Forum Moderators: bakedjake

Message Too Old, No Replies

Tricky RegExp problem

Trying to match the outermost of a set of nested braces

         

Simon Coggins

5:24 pm on Jun 30, 2003 (gmt 0)

10+ Year Member



Hi,

I'm having some problems building a regular expression I need. I'm trying to match the outermost of a set of braces, and return the contents as a back reference.

For example, in the following lines:


caption{Some text}
caption{Some text {with braces} inside}
caption{text {with {nested} {braces} inside}}
caption{text} then more text {possibly in braces}

I'd like to match:


Some text
Some text {with braces} inside
text {with {nested} {braces} inside}
text

Initially I tried something simple:


sed 's/caption{\(.*\)}/\1/'

It's the last two that are causing problems. If I allow the expression to be greedy, the fourth one matches this:


text} then more text {possibly in braces

but if I don't then the third one matches this:


text {with {nested

Equally replacing .* with [^{]* or [^}]* isn't what I'm looking for.

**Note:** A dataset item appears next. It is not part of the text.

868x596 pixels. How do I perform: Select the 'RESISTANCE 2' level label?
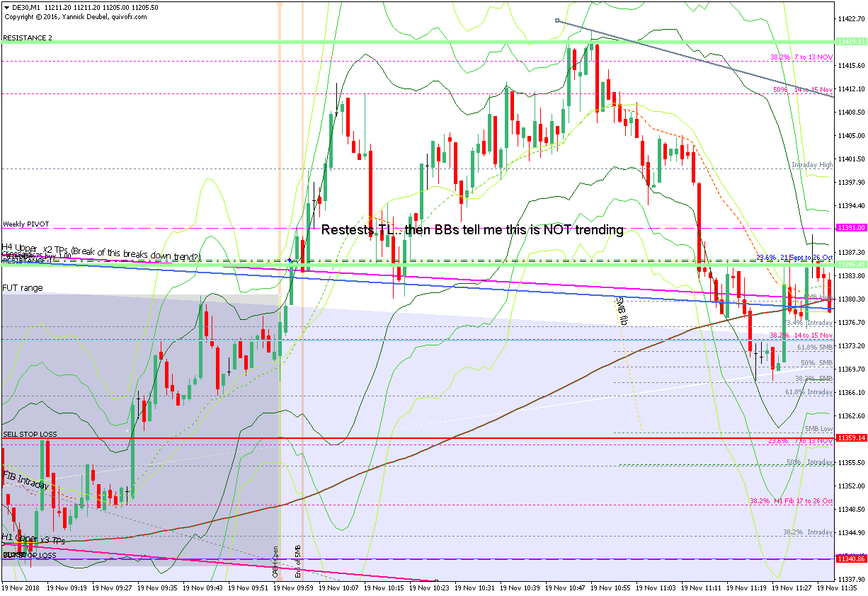pyautogui.click(x=28, y=38)
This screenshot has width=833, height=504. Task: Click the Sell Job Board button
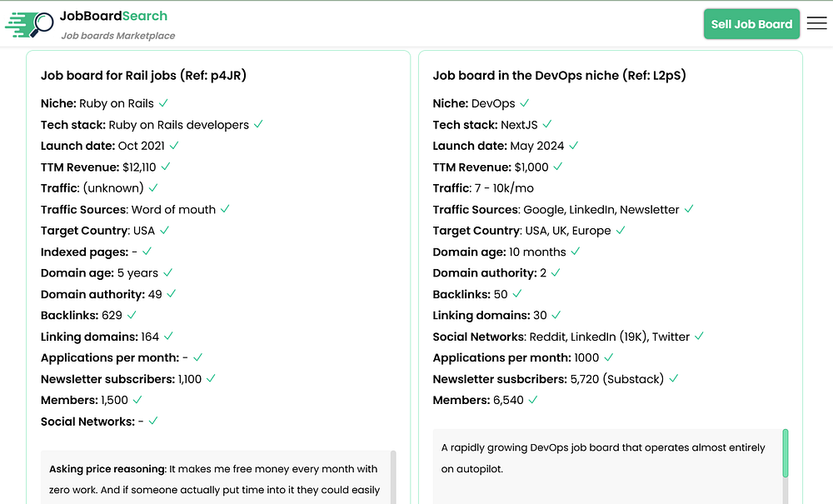pyautogui.click(x=751, y=24)
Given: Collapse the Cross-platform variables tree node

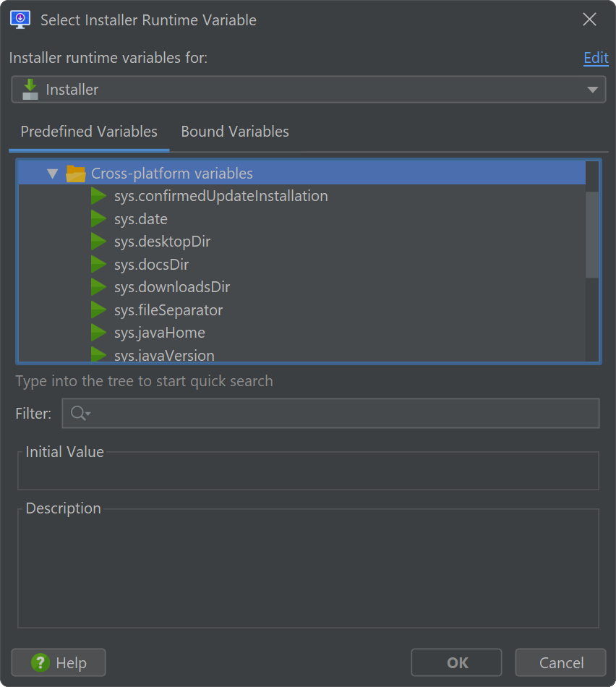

It seems like I need either some kind of recursive reg exp (is that even possible?), or a way of counting the {'s and allowing that many }'s.

Any help much appreciated!

Simon

bird

5:39 pm on Jun 30, 2003 (gmt 0)

WebmasterWorld Senior Member 10+ Year Member



You are right in that you need recursion. Unfortunately, that's not possible with REs, so you'll have to cook up a "real" parser. I have no idea whether that's possible with sed, though.